As older Americans face a nationwide deadline Monday to sign up for Medicare prescription drug coverage, key Republicans are examining ways to remove or reduce financial penalties the Bush administration plans to charge people who try to join the program after the enrollment cutoff, according to lawmakers and legislative aides.
GOP lawmakers are reluctant to talk openly of their plans before midnight on May 15, for fear of counteracting a cheerleading blitz that President Bush and his top health advisers have undertaken to spur a last-minute surge in enrollment.
Still, motivated by Republicans' concerns about their prospects in the fall elections and by persistent confusion about the new drug benefit, several of Congress's architects of the program have concluded that it would be unwise to punish people who miss the deadline.
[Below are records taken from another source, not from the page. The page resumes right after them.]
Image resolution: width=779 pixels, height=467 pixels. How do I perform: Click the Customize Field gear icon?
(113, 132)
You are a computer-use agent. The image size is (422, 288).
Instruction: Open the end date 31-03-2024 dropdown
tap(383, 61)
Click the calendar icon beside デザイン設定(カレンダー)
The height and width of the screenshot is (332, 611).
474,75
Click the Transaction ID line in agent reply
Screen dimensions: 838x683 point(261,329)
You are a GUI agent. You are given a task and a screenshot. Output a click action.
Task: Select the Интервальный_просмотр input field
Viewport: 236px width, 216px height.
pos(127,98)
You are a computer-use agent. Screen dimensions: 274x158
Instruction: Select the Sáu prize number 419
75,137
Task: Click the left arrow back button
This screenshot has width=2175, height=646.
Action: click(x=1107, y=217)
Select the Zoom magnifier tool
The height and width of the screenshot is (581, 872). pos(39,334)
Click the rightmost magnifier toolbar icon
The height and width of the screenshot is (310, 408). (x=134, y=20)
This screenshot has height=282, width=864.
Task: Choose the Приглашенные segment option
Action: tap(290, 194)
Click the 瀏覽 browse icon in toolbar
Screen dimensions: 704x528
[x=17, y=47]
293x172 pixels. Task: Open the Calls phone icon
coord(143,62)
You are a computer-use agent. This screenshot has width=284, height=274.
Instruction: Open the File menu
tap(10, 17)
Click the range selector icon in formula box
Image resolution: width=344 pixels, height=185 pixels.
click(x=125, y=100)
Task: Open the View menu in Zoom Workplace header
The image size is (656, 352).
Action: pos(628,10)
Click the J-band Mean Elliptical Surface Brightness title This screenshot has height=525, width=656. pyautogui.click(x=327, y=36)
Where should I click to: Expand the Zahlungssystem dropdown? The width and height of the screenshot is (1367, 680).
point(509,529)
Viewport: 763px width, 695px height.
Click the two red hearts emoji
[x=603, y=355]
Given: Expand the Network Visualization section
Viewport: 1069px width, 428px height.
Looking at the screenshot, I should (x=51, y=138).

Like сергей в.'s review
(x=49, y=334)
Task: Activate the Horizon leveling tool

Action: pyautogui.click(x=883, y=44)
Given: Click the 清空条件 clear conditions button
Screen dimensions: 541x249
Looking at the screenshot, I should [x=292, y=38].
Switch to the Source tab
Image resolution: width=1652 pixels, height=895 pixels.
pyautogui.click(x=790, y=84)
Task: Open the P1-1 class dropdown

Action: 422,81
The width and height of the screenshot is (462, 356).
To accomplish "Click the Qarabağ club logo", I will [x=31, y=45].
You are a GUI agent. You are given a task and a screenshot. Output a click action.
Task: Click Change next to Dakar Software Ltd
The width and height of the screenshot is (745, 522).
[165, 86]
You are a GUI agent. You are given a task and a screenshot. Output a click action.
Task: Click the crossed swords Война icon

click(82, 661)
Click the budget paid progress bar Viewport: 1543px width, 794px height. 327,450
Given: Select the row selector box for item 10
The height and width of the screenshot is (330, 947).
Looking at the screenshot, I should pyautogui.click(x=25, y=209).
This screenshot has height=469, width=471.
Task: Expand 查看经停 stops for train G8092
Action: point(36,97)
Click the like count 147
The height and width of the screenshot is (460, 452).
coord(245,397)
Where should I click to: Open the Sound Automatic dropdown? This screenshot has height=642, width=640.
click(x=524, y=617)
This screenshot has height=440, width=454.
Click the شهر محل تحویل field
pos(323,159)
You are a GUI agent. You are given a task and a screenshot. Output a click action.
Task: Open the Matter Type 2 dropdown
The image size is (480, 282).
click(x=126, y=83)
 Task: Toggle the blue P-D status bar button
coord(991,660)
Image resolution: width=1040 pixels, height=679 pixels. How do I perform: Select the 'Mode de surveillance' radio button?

The rethinking of the penalties, by Senate Finance Committee Chairman Charles E. Grassley (R-Iowa), House Ways and Means health subcommittee Chairman Nancy L. Johnson (R-Conn.), and others, marks the first time Republicans have broken with the White House over the program.
The GOP's unease with the penalties, in the days before the enrollment deadline, marks the latest bump in the government's efforts over the past six months to launch a 2003 law that created the biggest expansion in the history of Medicare, the health insurance program for 42.5 million elderly and disabled Americans.